Alexander Hoischen, Ph.D., Associate Professor, Genomic Technologies and Immuno-Genomics at the Department of Human Genetics of RUMC, commented: “We are positively surprised by the smooth and fast implementation of the Saphyr system in our laboratory. Less than a year after training we now have successfully run more than 150 samples, including the 48 leukemia samples which we now present in this publication. Other samples include novel research findings for unsolved rare disease cases and known cytogenetic abnormalities which may validate the Saphyr system’s use for constitutional aberrations. We are excited about the very high concordance rate between Bionano technology and current standard of care methods and believe that this technology has the potential to revolutionize cytogenetics in the near future.”

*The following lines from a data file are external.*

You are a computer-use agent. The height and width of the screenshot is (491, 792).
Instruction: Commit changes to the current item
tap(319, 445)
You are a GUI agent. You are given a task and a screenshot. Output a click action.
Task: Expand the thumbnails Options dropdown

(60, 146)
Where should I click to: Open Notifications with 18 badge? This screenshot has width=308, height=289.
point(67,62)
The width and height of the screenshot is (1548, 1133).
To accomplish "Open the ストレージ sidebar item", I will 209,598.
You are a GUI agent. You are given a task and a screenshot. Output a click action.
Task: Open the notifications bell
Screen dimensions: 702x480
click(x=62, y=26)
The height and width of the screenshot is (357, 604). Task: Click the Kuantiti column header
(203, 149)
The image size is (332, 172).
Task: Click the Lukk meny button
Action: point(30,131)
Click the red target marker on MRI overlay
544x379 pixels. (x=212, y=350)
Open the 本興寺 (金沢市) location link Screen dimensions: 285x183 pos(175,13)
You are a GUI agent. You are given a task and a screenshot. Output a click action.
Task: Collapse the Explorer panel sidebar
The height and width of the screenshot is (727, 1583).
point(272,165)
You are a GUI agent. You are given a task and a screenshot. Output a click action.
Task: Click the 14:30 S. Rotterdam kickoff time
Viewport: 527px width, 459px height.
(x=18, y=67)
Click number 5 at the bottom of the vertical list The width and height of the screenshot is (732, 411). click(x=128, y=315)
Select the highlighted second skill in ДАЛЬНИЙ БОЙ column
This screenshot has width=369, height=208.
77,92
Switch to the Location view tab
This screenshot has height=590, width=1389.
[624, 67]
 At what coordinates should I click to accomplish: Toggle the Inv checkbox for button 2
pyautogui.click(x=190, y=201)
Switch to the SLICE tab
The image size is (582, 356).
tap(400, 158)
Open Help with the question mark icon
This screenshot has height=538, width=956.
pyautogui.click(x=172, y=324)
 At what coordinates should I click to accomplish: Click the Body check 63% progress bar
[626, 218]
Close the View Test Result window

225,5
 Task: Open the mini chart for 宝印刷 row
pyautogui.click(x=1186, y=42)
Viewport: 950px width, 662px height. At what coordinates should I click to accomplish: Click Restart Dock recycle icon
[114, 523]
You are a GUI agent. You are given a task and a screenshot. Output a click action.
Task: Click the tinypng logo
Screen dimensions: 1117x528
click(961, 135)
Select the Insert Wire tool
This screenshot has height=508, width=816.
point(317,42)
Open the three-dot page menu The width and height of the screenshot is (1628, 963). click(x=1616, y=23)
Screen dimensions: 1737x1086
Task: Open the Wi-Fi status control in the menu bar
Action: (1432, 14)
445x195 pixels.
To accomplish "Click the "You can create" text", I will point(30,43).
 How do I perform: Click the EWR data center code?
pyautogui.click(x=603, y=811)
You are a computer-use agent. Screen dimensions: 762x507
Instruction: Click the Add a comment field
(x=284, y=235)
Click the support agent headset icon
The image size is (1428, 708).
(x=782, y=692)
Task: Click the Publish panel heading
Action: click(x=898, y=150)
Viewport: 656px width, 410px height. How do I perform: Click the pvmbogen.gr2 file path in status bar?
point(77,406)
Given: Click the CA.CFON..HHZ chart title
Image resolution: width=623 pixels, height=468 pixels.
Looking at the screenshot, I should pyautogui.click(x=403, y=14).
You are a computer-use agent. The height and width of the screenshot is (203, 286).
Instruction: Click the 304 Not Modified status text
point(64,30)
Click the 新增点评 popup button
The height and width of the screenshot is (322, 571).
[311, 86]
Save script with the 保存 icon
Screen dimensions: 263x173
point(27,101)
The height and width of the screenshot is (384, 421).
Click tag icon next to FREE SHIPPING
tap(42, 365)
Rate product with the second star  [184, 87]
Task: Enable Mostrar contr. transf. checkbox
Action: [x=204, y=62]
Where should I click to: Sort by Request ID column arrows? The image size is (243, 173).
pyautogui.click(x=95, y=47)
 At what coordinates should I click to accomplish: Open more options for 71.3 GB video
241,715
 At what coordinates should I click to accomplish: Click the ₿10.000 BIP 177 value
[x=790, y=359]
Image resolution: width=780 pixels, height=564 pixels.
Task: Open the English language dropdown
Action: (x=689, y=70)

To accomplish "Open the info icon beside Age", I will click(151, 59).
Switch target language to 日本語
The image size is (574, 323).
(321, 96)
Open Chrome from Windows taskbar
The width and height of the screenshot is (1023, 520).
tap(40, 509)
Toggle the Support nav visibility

Erik Holmlin, Ph.D., CEO of Bionano, commented, “At Bionano, our objective has been to develop the best genome analysis platform to identify structural variation, and it has long been a focus of ours to apply that capability for clinical diagnostics. We have focused on leukemias and lymphomas because the current standard of care consists of a complex combination of various outdated methods, and diagnostic labs, clinicians and patients would be better off if that was transformed. Many attempts have been made to replace cytogenetics using various flavors of short-read and long-read sequencing, and all have failed. This study helps confirm that our Saphyr platform is capable of revolutionizing cytogenetic testing and is the first of many such studies that we believe will demonstrate this utility.”